== Segment start ==

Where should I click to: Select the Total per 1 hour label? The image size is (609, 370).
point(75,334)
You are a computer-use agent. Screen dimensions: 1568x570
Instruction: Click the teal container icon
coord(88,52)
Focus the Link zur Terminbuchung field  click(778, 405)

== Segment end ==
== Segment start ==

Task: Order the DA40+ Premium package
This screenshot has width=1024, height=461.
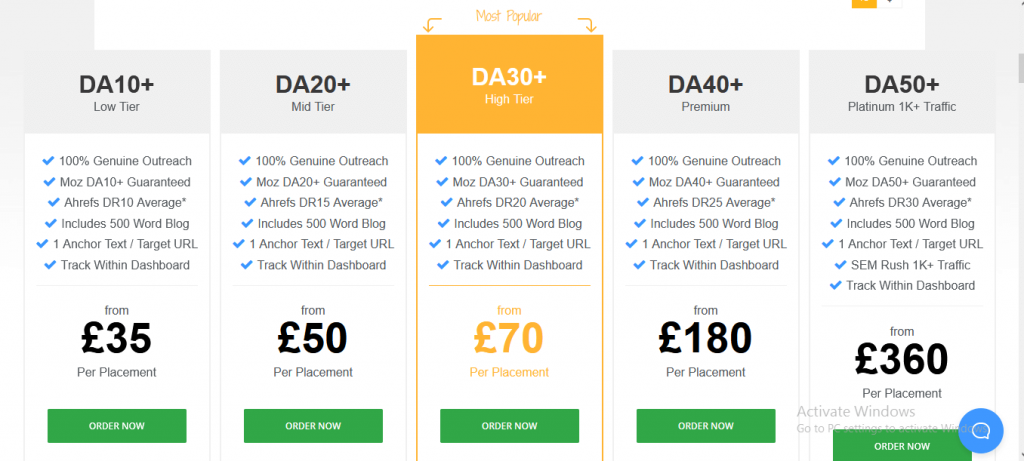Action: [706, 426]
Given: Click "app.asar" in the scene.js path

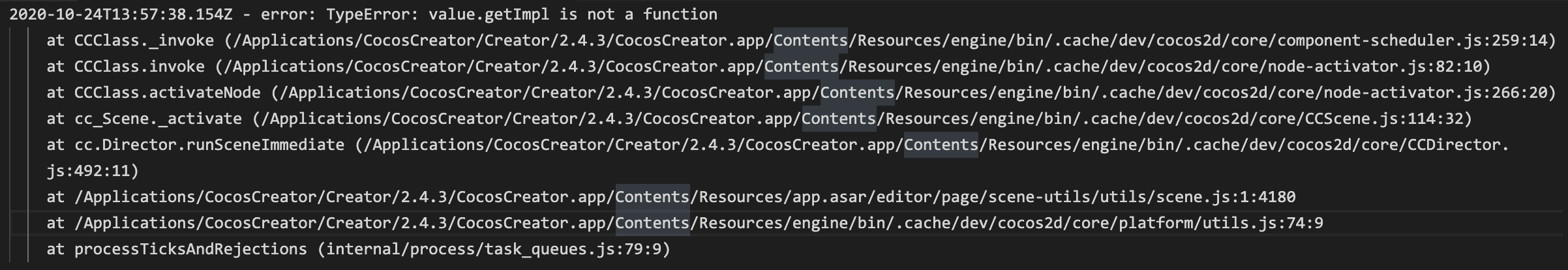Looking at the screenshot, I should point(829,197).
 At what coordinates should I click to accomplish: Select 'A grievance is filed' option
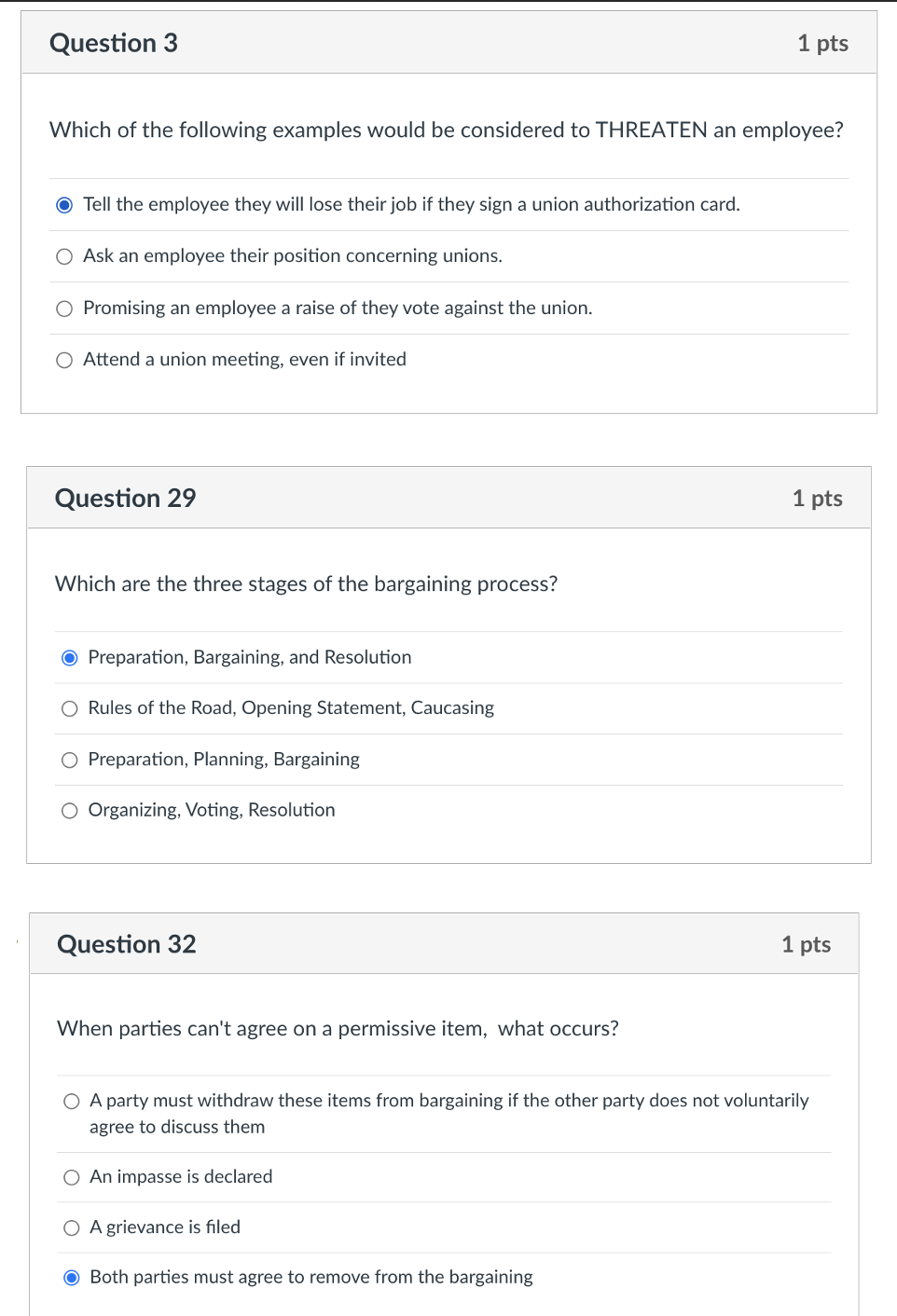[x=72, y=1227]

== Segment end ==
== Segment start ==

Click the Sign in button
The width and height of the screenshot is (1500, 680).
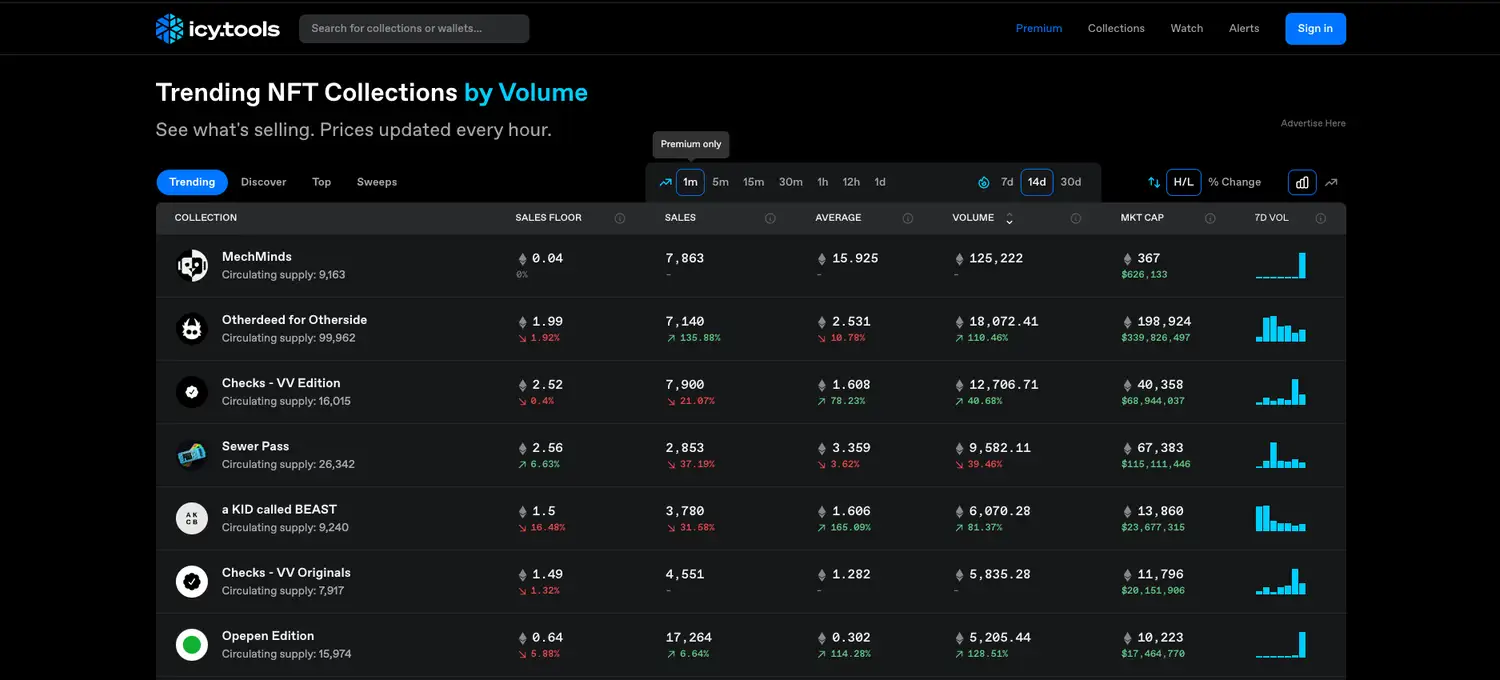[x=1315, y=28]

== Segment end ==

What the task asks ▸
Among the records above, repeat exactly the line with "Where should I", the line with "Focus the Link", and every line in between, and only those.

Task result ▸
Where should I click to: Select the Total per 1 hour label? The image size is (609, 370).
point(75,334)
You are a computer-use agent. Screen dimensions: 1568x570
Instruction: Click the teal container icon
coord(88,52)
Focus the Link zur Terminbuchung field  click(778, 405)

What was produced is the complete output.